#### Work required:
Turn only the lines of the records from the line that contains "The image size is (1078, 609)." through the line that contains "The height and width of the screenshot is (474, 474)." into a numbered list, with both of those lines included and blank lines left out.

#### Data section:
◆ ◆ ◆ ◆
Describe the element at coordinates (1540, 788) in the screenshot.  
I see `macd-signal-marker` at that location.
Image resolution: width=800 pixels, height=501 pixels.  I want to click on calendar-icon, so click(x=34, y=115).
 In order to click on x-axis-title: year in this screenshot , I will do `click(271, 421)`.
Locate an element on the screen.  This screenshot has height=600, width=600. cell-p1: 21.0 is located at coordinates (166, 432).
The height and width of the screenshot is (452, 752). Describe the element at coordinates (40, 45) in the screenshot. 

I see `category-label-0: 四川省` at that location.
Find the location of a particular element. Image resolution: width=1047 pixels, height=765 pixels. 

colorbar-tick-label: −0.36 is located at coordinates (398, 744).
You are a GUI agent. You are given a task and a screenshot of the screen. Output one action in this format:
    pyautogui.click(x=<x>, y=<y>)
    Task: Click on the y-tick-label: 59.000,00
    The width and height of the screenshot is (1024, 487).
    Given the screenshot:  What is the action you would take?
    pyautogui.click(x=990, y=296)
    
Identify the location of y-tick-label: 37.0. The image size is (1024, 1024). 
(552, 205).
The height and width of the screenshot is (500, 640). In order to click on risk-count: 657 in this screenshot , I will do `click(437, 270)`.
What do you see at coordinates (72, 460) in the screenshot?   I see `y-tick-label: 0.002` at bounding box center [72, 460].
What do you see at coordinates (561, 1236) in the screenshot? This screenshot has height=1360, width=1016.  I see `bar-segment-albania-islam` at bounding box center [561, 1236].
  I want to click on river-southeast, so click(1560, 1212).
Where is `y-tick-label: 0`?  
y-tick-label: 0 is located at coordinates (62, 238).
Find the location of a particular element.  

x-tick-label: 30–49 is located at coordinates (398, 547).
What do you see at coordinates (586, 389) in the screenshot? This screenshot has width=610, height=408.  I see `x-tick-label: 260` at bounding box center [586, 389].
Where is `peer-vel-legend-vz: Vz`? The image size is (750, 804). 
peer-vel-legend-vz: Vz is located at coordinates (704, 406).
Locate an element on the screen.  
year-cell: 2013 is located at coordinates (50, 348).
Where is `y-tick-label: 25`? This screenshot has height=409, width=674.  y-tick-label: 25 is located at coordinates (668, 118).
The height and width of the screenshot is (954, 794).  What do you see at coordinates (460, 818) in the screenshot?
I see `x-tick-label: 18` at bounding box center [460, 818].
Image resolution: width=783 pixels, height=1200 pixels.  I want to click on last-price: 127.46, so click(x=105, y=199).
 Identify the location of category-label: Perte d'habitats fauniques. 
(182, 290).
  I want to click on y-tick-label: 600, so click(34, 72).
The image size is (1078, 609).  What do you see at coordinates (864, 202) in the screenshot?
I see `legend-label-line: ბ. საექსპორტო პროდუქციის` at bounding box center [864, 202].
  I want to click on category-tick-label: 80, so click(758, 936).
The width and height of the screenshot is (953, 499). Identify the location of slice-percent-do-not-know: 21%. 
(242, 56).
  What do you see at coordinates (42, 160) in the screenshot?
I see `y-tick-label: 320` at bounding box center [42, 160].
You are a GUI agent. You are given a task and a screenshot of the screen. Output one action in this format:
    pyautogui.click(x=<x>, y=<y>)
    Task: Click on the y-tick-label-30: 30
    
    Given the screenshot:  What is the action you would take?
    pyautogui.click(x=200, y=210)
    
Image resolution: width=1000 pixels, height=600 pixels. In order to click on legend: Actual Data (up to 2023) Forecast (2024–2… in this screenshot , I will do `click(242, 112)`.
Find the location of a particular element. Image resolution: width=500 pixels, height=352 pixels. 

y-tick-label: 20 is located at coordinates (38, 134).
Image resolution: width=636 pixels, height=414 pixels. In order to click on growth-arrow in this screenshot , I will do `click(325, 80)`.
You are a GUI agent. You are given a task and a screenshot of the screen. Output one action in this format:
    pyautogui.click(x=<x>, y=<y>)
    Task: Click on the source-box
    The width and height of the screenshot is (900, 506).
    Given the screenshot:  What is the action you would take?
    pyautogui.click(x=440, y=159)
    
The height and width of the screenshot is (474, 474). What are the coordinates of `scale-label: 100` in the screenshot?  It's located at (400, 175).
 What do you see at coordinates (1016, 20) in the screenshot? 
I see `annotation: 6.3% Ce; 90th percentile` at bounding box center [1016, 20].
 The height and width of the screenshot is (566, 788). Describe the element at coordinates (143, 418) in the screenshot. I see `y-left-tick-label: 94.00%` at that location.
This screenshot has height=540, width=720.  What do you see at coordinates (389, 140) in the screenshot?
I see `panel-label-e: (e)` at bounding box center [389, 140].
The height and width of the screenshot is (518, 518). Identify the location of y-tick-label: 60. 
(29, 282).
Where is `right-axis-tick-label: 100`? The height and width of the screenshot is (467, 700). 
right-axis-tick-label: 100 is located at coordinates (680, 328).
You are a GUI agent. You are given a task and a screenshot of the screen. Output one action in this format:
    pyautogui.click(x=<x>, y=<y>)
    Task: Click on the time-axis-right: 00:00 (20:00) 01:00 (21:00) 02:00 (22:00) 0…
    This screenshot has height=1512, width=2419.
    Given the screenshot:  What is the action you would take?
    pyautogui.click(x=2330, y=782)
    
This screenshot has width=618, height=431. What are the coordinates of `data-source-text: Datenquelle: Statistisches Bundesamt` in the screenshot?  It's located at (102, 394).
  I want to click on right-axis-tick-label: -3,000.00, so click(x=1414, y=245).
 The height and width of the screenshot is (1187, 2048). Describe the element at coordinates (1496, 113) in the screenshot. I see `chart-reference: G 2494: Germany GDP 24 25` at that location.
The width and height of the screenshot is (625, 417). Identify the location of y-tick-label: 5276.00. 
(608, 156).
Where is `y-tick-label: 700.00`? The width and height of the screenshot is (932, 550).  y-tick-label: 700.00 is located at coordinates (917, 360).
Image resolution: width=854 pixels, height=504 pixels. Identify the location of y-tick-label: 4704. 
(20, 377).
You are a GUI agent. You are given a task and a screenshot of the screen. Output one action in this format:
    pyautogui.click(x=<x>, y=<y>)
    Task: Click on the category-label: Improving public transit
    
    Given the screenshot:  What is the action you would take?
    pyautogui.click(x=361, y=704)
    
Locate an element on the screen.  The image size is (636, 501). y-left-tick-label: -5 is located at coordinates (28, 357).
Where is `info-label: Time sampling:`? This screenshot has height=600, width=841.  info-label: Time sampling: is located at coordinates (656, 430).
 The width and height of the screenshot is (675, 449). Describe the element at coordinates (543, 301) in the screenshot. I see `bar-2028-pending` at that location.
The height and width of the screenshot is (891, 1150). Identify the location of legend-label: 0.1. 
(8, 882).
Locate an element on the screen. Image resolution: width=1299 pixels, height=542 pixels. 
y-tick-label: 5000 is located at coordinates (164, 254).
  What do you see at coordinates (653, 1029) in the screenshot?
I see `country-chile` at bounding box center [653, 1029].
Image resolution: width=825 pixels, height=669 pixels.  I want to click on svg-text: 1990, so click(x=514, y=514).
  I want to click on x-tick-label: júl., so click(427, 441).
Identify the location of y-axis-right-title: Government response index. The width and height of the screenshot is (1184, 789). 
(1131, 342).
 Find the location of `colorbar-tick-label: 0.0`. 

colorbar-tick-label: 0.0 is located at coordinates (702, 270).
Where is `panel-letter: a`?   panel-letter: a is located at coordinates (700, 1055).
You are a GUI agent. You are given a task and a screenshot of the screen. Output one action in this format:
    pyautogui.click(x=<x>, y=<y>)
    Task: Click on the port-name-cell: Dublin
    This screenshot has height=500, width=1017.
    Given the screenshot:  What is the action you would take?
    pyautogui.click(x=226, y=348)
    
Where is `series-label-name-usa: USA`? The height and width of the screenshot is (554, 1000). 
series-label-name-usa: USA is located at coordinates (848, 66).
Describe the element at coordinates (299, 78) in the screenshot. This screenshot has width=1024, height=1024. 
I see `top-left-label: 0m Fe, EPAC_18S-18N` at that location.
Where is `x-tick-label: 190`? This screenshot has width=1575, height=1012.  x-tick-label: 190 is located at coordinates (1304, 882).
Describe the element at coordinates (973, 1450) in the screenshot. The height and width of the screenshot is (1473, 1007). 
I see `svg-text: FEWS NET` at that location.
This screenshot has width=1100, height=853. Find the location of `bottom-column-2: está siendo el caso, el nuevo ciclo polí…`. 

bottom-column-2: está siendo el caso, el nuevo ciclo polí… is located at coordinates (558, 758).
◆ ◆ ◆ ◆
#### Answer to the exercise:
1. The image size is (1078, 609).  What do you see at coordinates (864, 202) in the screenshot?
2. I see `legend-label-line: ბ. საექსპორტო პროდუქციის` at bounding box center [864, 202].
3.   I want to click on category-tick-label: 80, so click(758, 936).
4. The width and height of the screenshot is (953, 499). Identify the location of slice-percent-do-not-know: 21%. 
5. (242, 56).
6.   What do you see at coordinates (42, 160) in the screenshot?
7. I see `y-tick-label: 320` at bounding box center [42, 160].
8. You are a GUI agent. You are given a task and a screenshot of the screen. Output one action in this format:
9.     pyautogui.click(x=<x>, y=<y>)
10.     Task: Click on the y-tick-label-30: 30
11.     Given the screenshot:  What is the action you would take?
12.     pyautogui.click(x=200, y=210)
13. Image resolution: width=1000 pixels, height=600 pixels. In order to click on legend: Actual Data (up to 2023) Forecast (2024–2… in this screenshot , I will do `click(242, 112)`.
14. Find the location of a particular element. Image resolution: width=500 pixels, height=352 pixels. 
15. y-tick-label: 20 is located at coordinates (38, 134).
16. Image resolution: width=636 pixels, height=414 pixels. In order to click on growth-arrow in this screenshot , I will do `click(325, 80)`.
17. You are a GUI agent. You are given a task and a screenshot of the screen. Output one action in this format:
18.     pyautogui.click(x=<x>, y=<y>)
19.     Task: Click on the source-box
20.     The width and height of the screenshot is (900, 506).
21.     Given the screenshot:  What is the action you would take?
22.     pyautogui.click(x=440, y=159)
23. The height and width of the screenshot is (474, 474). What are the coordinates of `scale-label: 100` in the screenshot?  It's located at (400, 175).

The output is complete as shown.